Entonces, el papa Clemente tomó del brazo a Alessandro y lo miró con auténtica preocupación:

—Necesitas un médico.

Alessandro negó con la cabeza y le preguntó, con voz temblorosa y conmovida:

—¿Has oído algo de mis hijos?

—¿De tus hijos? Sí, a Pierluigi lo capturaron cuando ejercía de negociador de Borbón ante Gonzaga, y el pequeño, ¿Ranuccio…? Creo que… Sí, ya me acuerdo, luchó con las tropas de Giovanni, es decir, en el frente más duro, en primera línea, junto a Giovanni, y un proyectil…

El Papa se dio cuenta entonces de lo que sus palabras podían significar; le dedicó unas palmaditas de ánimo en los hombros a Alessandro y se volvió, distraído, un tanto confuso, pero antes aún exclamó:

—Un muchacho duro, tu benjamín, un auténtico Farnese, leal e invulnerable al miedo… Como nuestro Giovanni, ¡oh, Señor! ¿Por qué ha tenido que morir? Ahora Roma está a merced de los bárbaros.

Y entonces, se fue.

Al llegar a casa, Alessandro ya no dudó de que Ranuccio había caído.

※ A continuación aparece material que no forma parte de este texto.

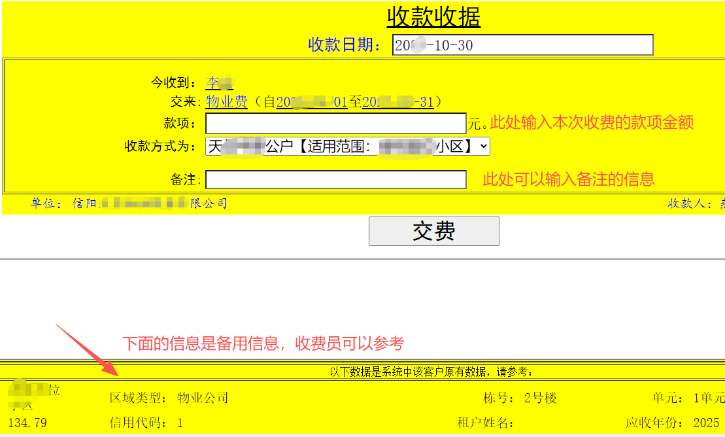Click the 收款收据 title heading
Viewport: 725px width, 437px height.
pos(433,17)
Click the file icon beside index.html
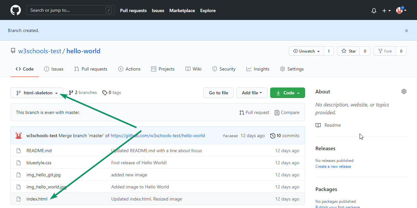The height and width of the screenshot is (208, 417). (x=18, y=199)
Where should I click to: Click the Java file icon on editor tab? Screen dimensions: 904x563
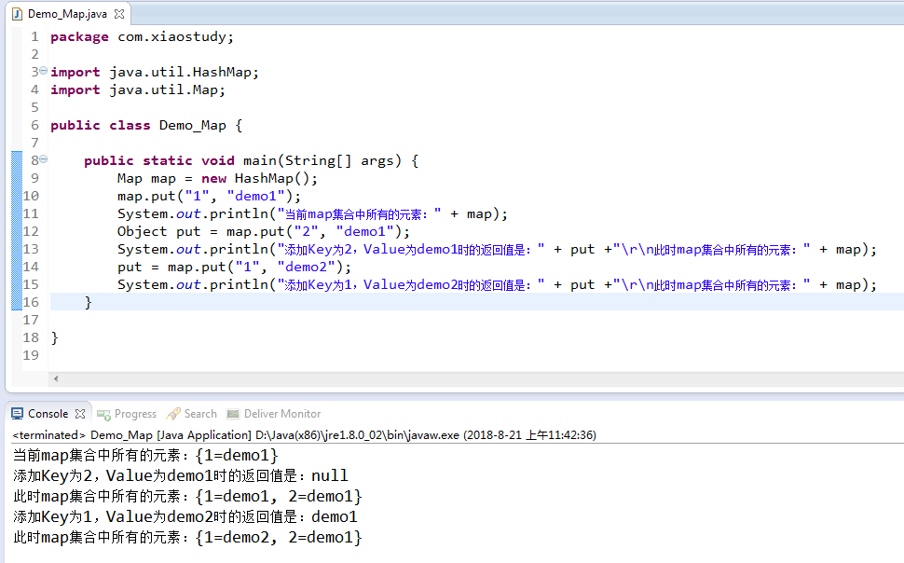click(18, 14)
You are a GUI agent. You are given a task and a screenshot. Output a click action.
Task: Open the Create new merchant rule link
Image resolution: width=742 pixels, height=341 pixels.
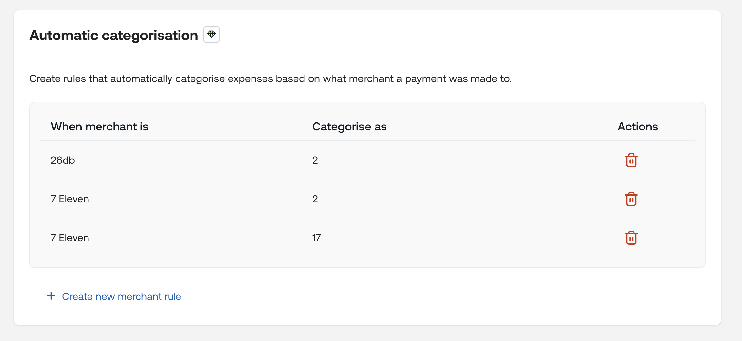121,296
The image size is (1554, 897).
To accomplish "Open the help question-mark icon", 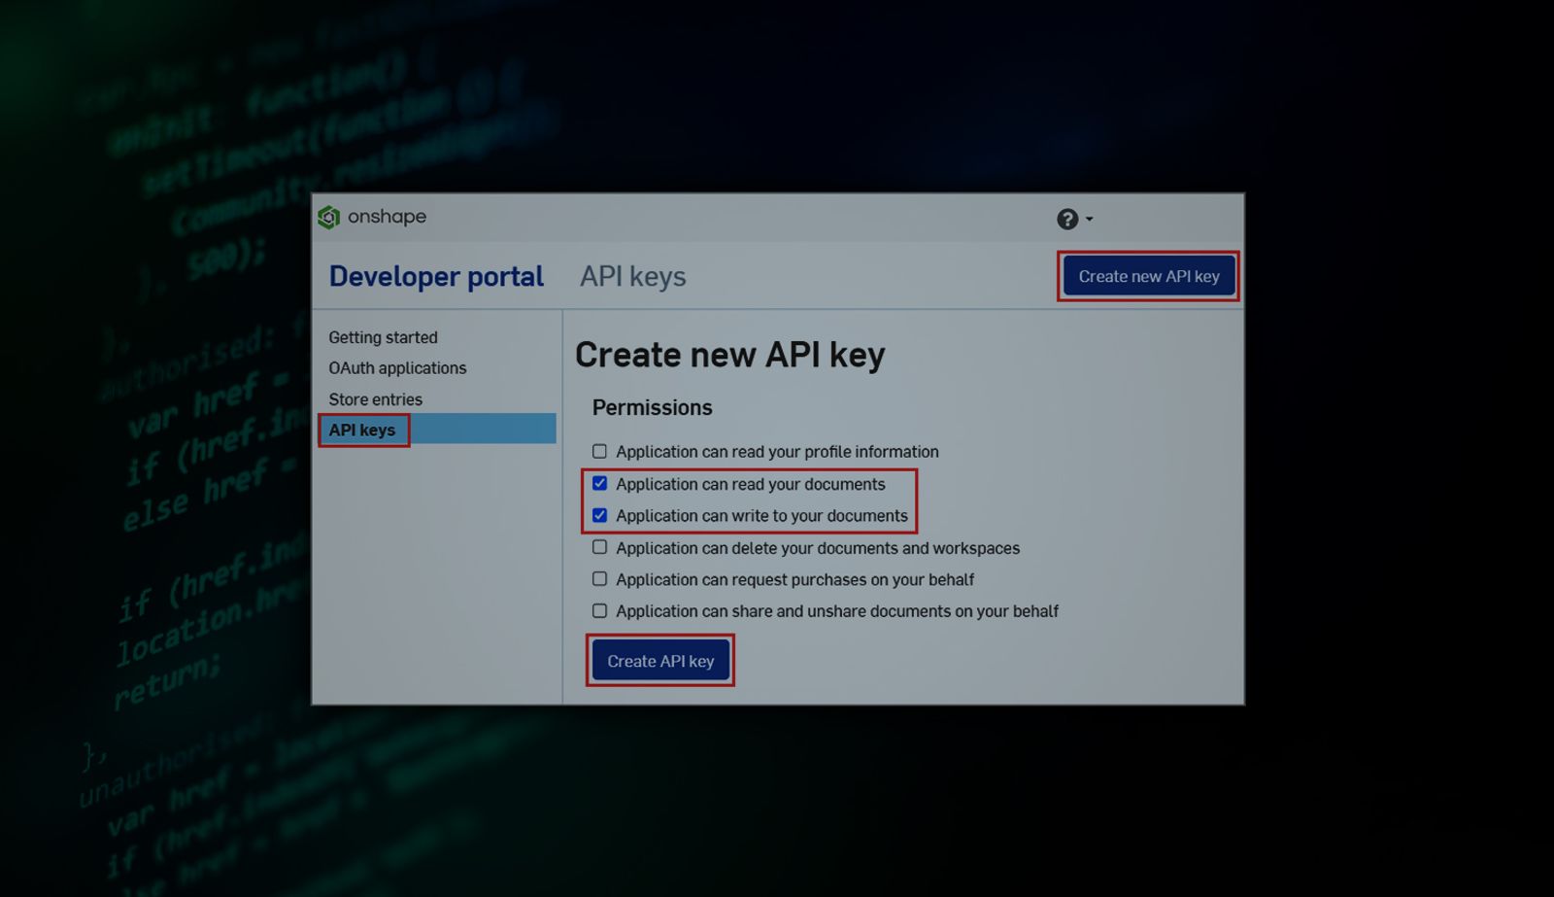I will [x=1067, y=219].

Hizo llamar a Constanza y traer a Silvia, también apremió a Bosio y Girolama, así como a Baldassare y Rosella. Tras ello, sereno, pero al mismo tiempo casi paralizado por el horror que le producían los terribles golpes del destino, narró las nuevas noticias del norte y concluyó la escasa información con la insinuación de que Ranuccio se encontraba junto a Giovanni…

Los ojos de Silvia se abrieron de par en par, de puro terror. Constanza tomó aliento, horrorizada, y se llevó la mano a la boca como si quisiera reprimir un grito. Entonces, Baldassare respondió con tono oscuro que él también había recibido noticias del norte, pues su amigo Pietro Arentino le había informado del trágico fallecimiento de su amigo Giovanni de Medici, el mejor de los hombres de Italia, a causa de una bala de cañón que le había alcanzado en Govérnolo, tras lo cual lo habían trasladado a Mantua.

—Tuvieron que amputarle la pierna, pero a aquel bravo hombre no le sirvió de nada. Consciente hasta el final, murió en brazos de su amigo.

Como nadie dijo nada, prosiguió:

—Arentino me habría comentado sin duda si un Farnese, si mi querido discípulo… —resopló y se sorbió de forma sonora—… En fin, si lo hubieran herido de gravedad. Francesco Maria, el duque de Urbino, no ha podido hacer nada contra los lansquenetes. Son como un muro.

Cuando Alessandro se dio cuenta de que probablemente Baldassare tuviera razón, lo abrazó y rompió a sollozar desenfrenadamente. Lentamente y en silencio se fueron marchando todos, excepto Silvia, que enterró la cara del cardenal en su pecho, consoladora.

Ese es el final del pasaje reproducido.